SINGAPORE - Petrol companies pass on around 70 per cent of fuel cost changes to consumers, the Competition Commission says.
The commission also said it found no evidence of price collusion between companies, even though petrol companies monitor and react to each other's published prices.
In a study of price movements from Jan 1, 2010, to Jan 31, 2016, the commission found that for every 10 cent change in wholesale price of petrol, listed pump prices moved by 7 cents.
It found "no significant" difference in the speed of change whether prices moved up or down.
For the period from June 2014 to January 2016 - when crude oil prices fell by 59 Singapore cents per litre or 67 per cent - average wholesale petrol price fell by 52 cents or 53 per cent while average pump price of 95-octane petrol fell by 35 cents or 15 per cent.
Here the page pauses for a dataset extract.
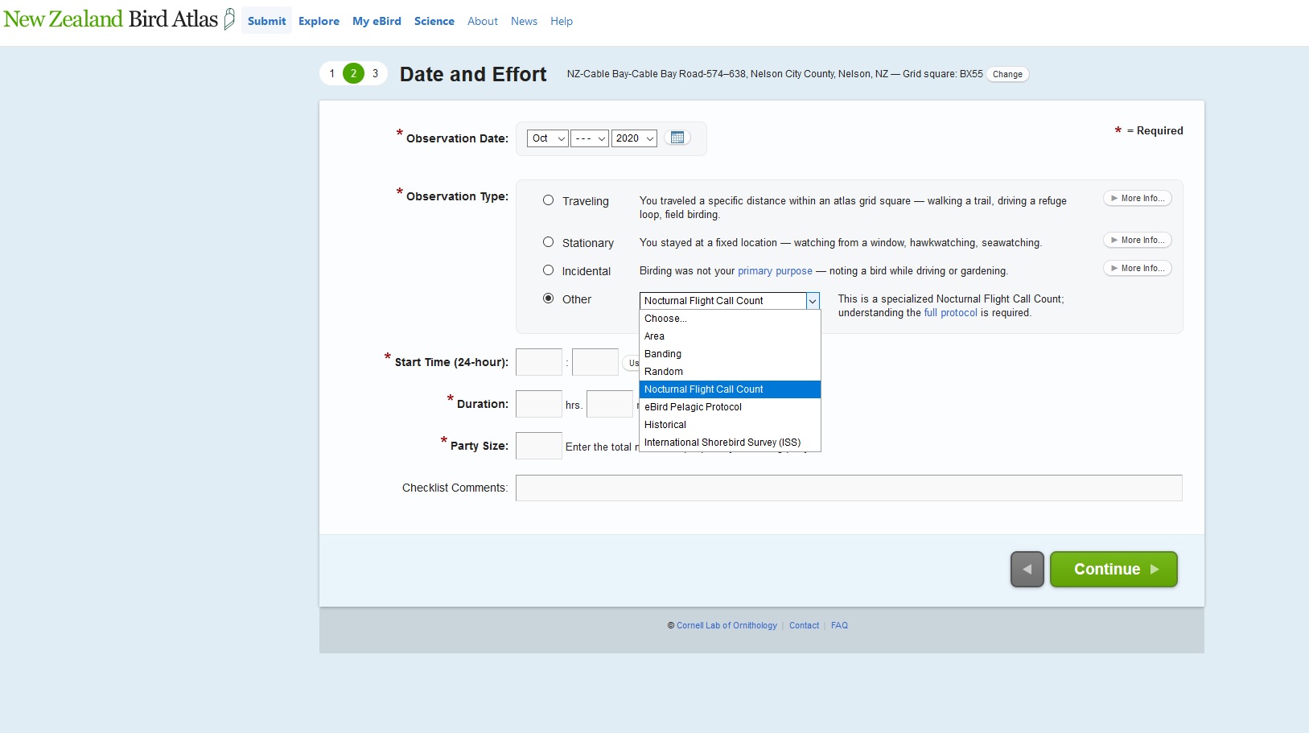Expand More Info for Traveling type

[x=1137, y=199]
When discounts, rebates and petrol levy increase were stripped out, the average pump price of 95 octane fell by 45 cents or 24 per cent.
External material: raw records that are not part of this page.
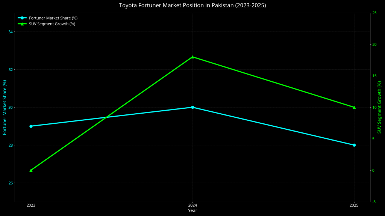
Task: Select the 2024 peak data point on cyan line
Action: pos(193,107)
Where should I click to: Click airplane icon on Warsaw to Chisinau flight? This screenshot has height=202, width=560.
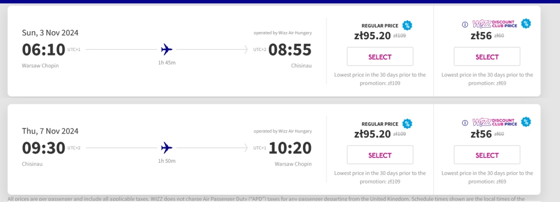coord(166,49)
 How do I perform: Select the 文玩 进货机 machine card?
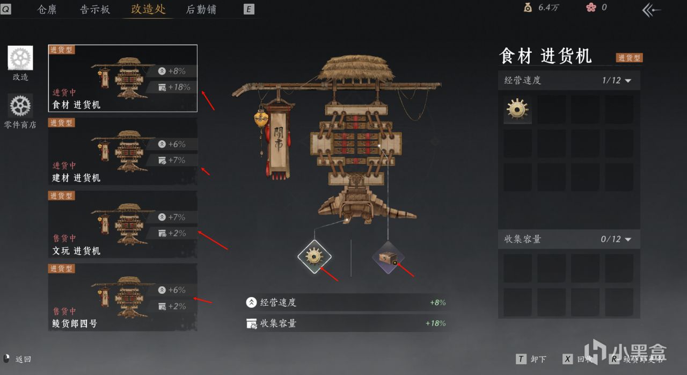click(123, 225)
In February last year, the Competition Commission had ordered petrol companies to explain their latest price rises, which were more than the recent increase in government duty.
The move came after the Consumers Association of Singapore (Case) accused the four players here - Caltex, Esso, Shell and Singapore Petroleum Company (SPC) - of profiteering.
The commission also said it will be conducting a consumer survey on petrol demand in Singapore to understand consumer choices and switching behaviour on petrol purchases.
It will release the final report when the analysis of the survey result is completed.